Mayo Clinic Study Reveals Sex-Specific Vulnerability

A Mayo Clinic study published in JAMA Network Open indicates that Alzheimer's-related brain changes progressed up to 20 times faster in women who also exhibited abnormal levels of a Parkinson's-related protein, a pattern not observed in men.

This suggests that the accumulation of alpha-synuclein, a protein linked to Parkinson's disease, alongside Alzheimer's pathology, may accelerate disease progression in women.

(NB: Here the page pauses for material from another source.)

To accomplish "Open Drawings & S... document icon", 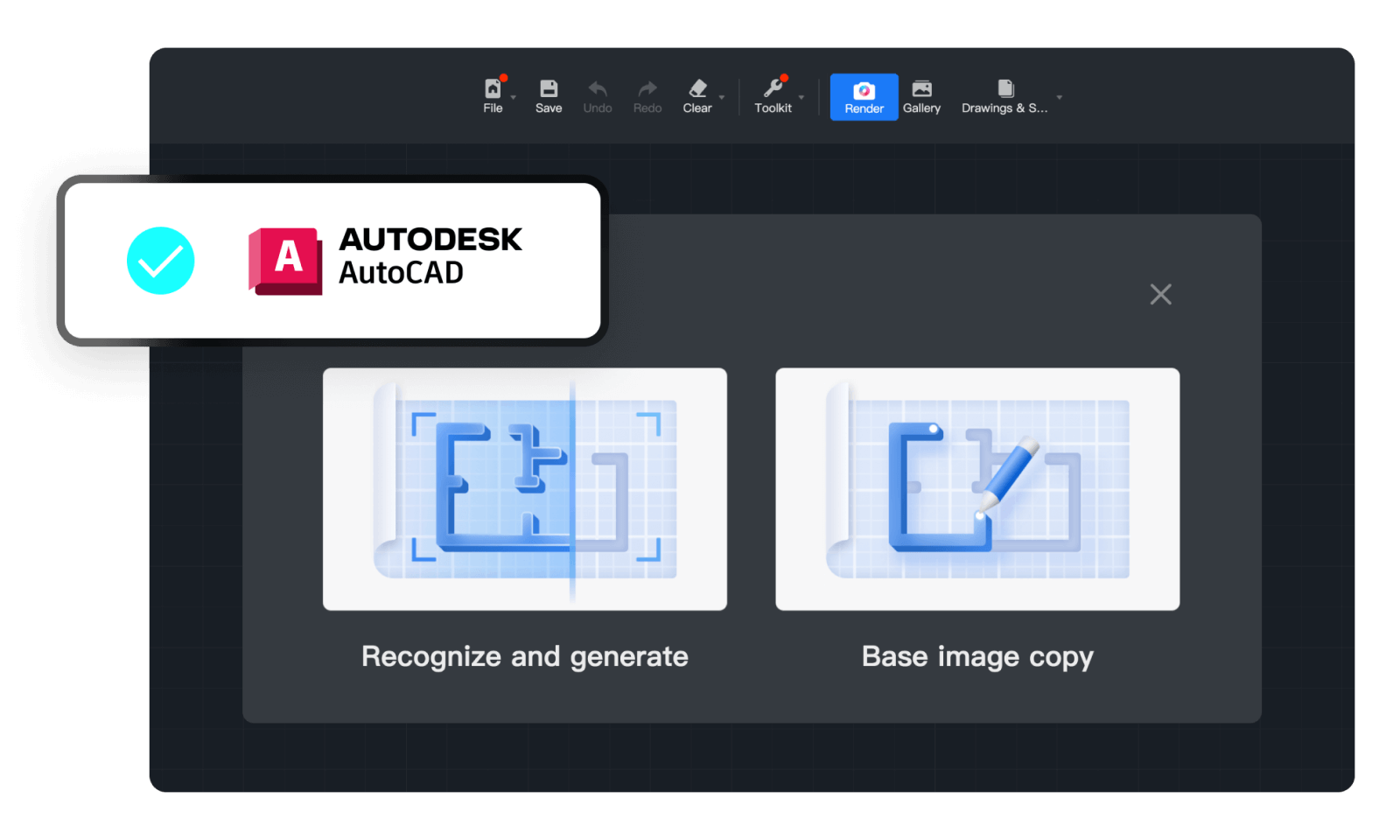I will 1005,89.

This interaction could help explain why women comprise nearly two-thirds of individuals living with Alzheimer's disease in the U.S. Dr. Kejal Kantarci, a Mayo Clinic neuroradiologist and senior author, stated that recognizing these sex-specific differences could inform more targeted clinical trials and personalized treatment strategies.

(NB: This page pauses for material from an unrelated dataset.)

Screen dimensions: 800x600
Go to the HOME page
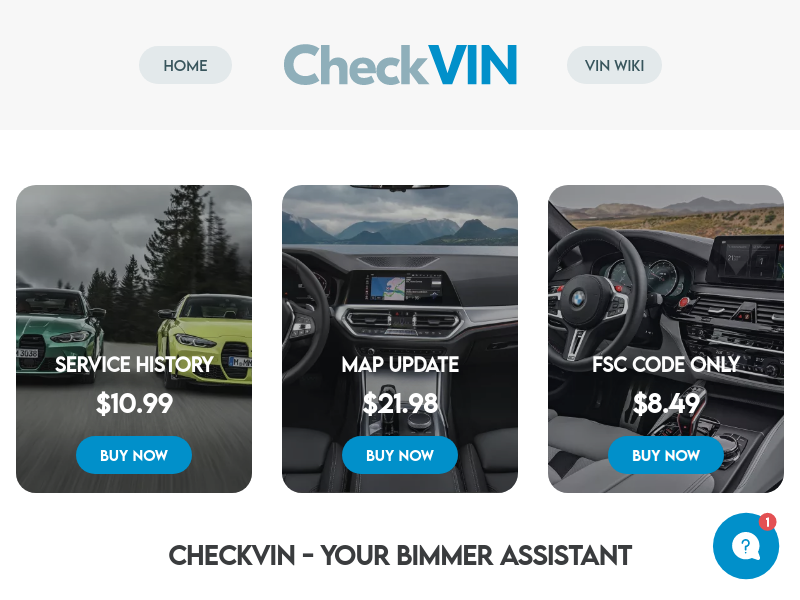tap(185, 65)
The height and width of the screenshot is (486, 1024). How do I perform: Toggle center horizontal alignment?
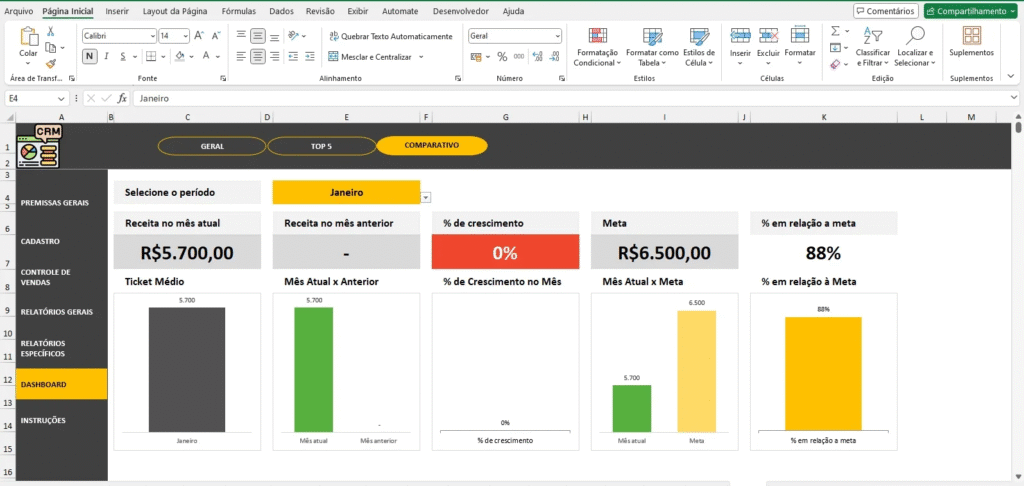[258, 57]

Understanding the Proteins Involved

Alzheimer's disease is characterized by tau protein buildup. Many individuals on the Alzheimer's spectrum also develop abnormal alpha-synuclein clumps, which are associated with Lewy body diseases like Parkinson's.

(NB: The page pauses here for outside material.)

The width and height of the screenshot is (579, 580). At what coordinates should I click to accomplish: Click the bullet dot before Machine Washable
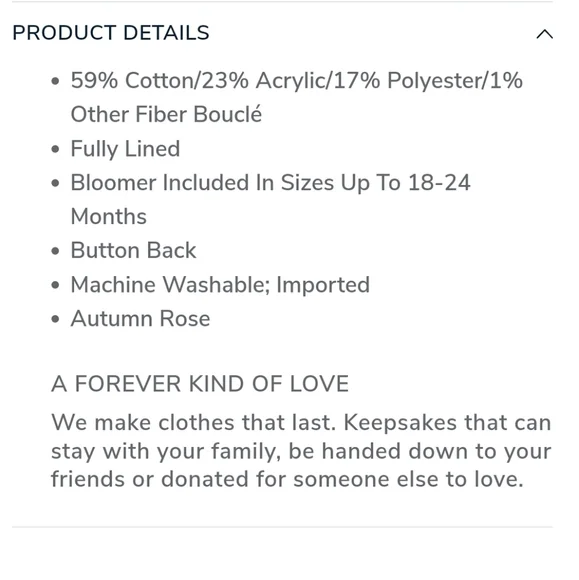click(55, 285)
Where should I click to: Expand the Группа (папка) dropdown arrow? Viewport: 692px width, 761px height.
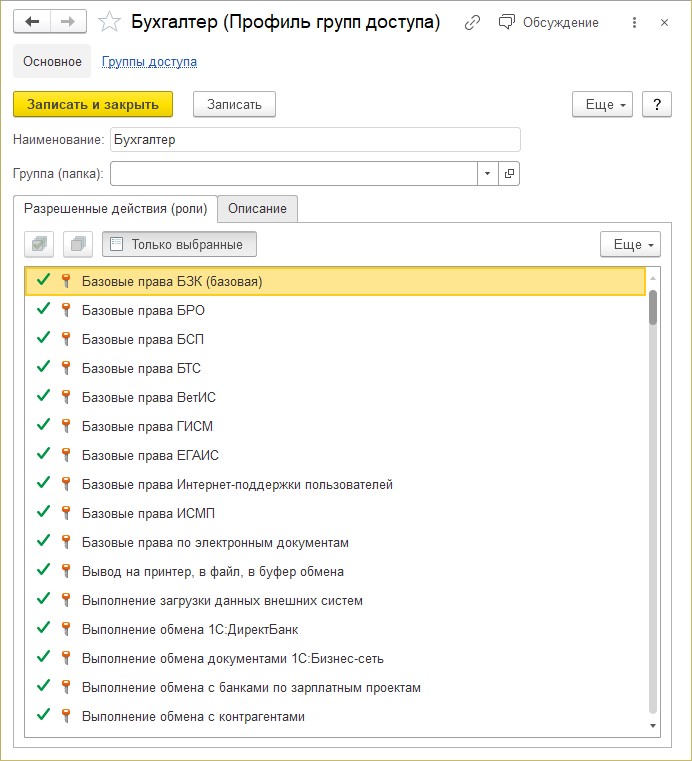click(x=488, y=173)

Both tau and alpha-synuclein are natural brain proteins. They can misfold and form pathological deposits in neurodegenerative diseases, disrupting brain cell communication and contributing to cognitive decline.

The Research Approach

Researchers investigated if coexisting abnormal protein buildups alter disease progression and if this effect differs between sexes.

They analyzed data from 415 participants in the Alzheimer's Disease Neuroimaging Initiative. The study used cerebrospinal fluid tests for abnormal alpha-synuclein and repeated brain imaging for tau accumulation. Approximately 17% of participants showed abnormal alpha-synuclein.

Significant Sex-Specific Findings

The study found that among participants with both Alzheimer's-related pathology and alpha-synuclein abnormalities, women accumulated tau significantly faster than men with the same coexisting protein changes.

This finding opens new avenues for understanding the disproportionate burden of dementia in women, potentially revealing new therapeutic targets.
— Dr. Elijah Mak, First Author

Future Directions

Further research will examine if these sex-specific effects also manifest in patients with dementia with Lewy bodies, where alpha-synuclein is the primary disease driver. This will help determine if the observed difference is specific to Alzheimer's disease or indicative of a broader sex-specific vulnerability across neurodegenerative conditions.